Затягивала в постель, жарко шептала:
— Деток хочу. Не одного, а много. И все чтобы как на подбор: сильные, красивые.
Шептала горячо, обнимала, целовала.
И не видели они, как поднялся Станислав и хотел было заглянуть в окно, но нога подвернулась и он снова повалился на землю. И не помнит, как и кто занёс его потом в дом и положил на ковёр возле его кровати.
А сделал это Евгений — по старой дружбе, из крепкой мужской солидарности.
Елизавета и Мария в ожидании гостей из города прибрали дом Евгения и приготовили обед, вскипятили большой чайник воды, насыпали в вазу набор полевых трав для чая. Маша пошла доить козу, а Елизавета с Евгением ещё возились по дому, когда к ним, едва волоча ноги, приплёлся пьяный Станислав. Елизавета, ничего ему не сказав, пошла к себе, а Станислав, стоя в дверях и подпирая руками притолоку, будто она падала, заплетающимся языком стал укорять товарища:
— Жень, нехорошо так делать… чужую жену… эксплуатировать. Ты свою заимей.
Евгений ничего ему не сказал, а завёл в спальню и толкнул на кровать. Тот повалился на неё и скоро уснул.
Начался ужин. Все сидели за столом, ели, пили, а Евгений в сарае готовил снасти — для себя и для нескольких важных гостей. Рыбалка для него — дело серьёзное и ответственное. Рыбалит он с раннего детства; ездил на ночь ещё с отцом, когда тот был молодым и здоровым. А потом уже, когда умерла мама, а отец тяжко болел сердцем, ходил на Дон со станичными ребятами и ловил больше всех. Кормил рыбой себя и отца, относил соседям, а взамен ему давали молоко, каймак и сметану. Когда же он окончил школу, устроился работать на колхозную лодочную станцию.

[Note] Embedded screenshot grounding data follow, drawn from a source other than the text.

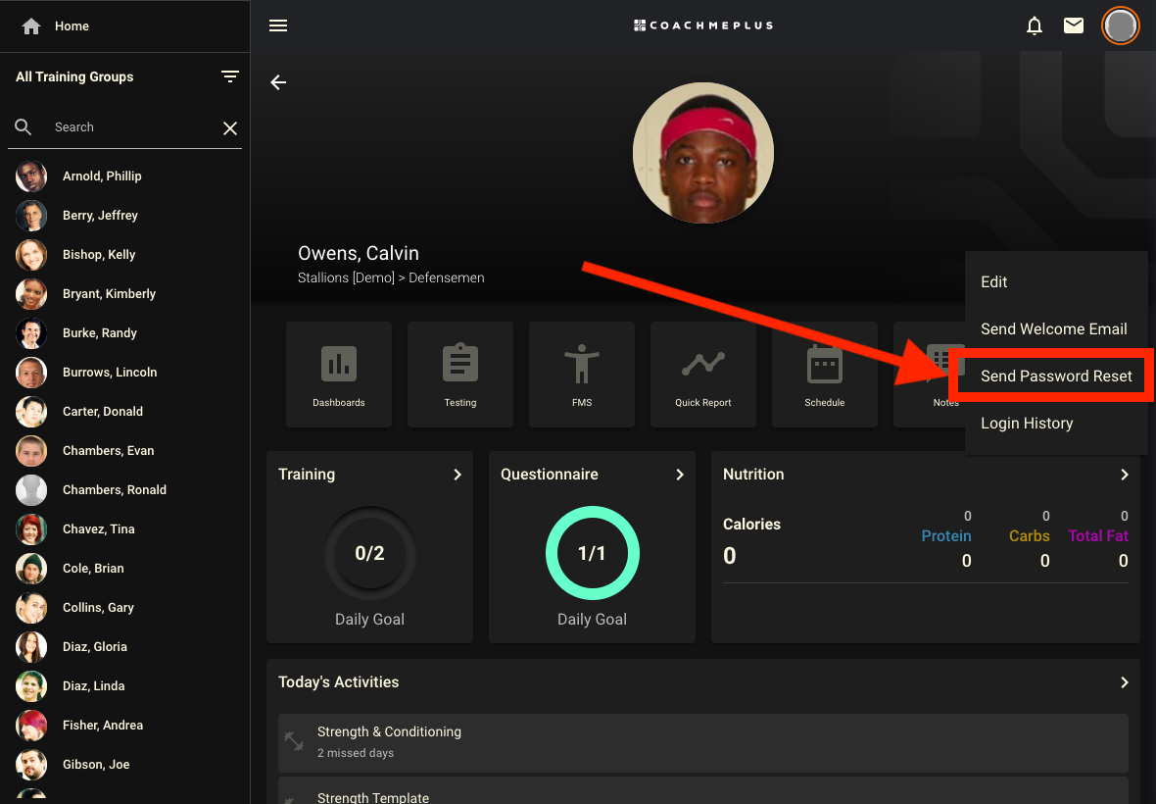Click the notifications bell icon

click(x=1035, y=25)
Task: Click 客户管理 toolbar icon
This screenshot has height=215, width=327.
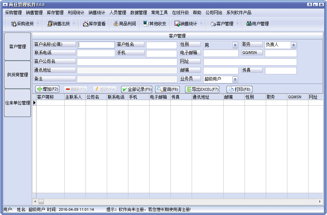Action: (x=222, y=24)
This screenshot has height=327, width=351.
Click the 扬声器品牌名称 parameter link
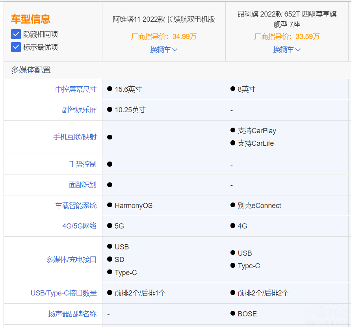pos(72,314)
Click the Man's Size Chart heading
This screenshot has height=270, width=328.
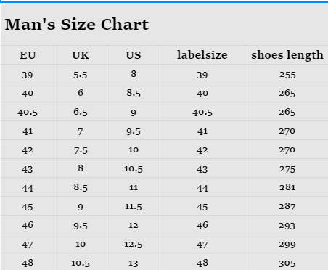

Из лагеря его отпустили на два года раньше срока — за хорошую работу. Колхоза уже не было, казаки остались безработными. Кормились со своих огородов и ловили рыбу. А на всяческие запреты говорили: «Пока Дон течёт, казак рыбу будет ловить». Евгений в лагере много читал, подолгу беседовал с умными людьми, которых там было множество; был в их компании и директор столичного универмага — мясистый еврей Епифаний Ширяевский. Этот любил Евгения за то, что тот частенько помогал ему выполнить дневную норму: распилить толстенное дерево, снести к месту костра сучья, оказывал и другие мелкие услуги. Ширяевский выписывал из Москвы книги, прочитывал их и отдавал Евгению. При этом говорил:
— Вот эту книгу читай раз и два, а если ты уже хочешь быть умным, и очень умным, как наш Соломон, читай и хорошие мысли записывай в блокнот. У тебя нет блокнота?.. Я тебе дам. Вот деньги, будешь в районном центре — купи себе.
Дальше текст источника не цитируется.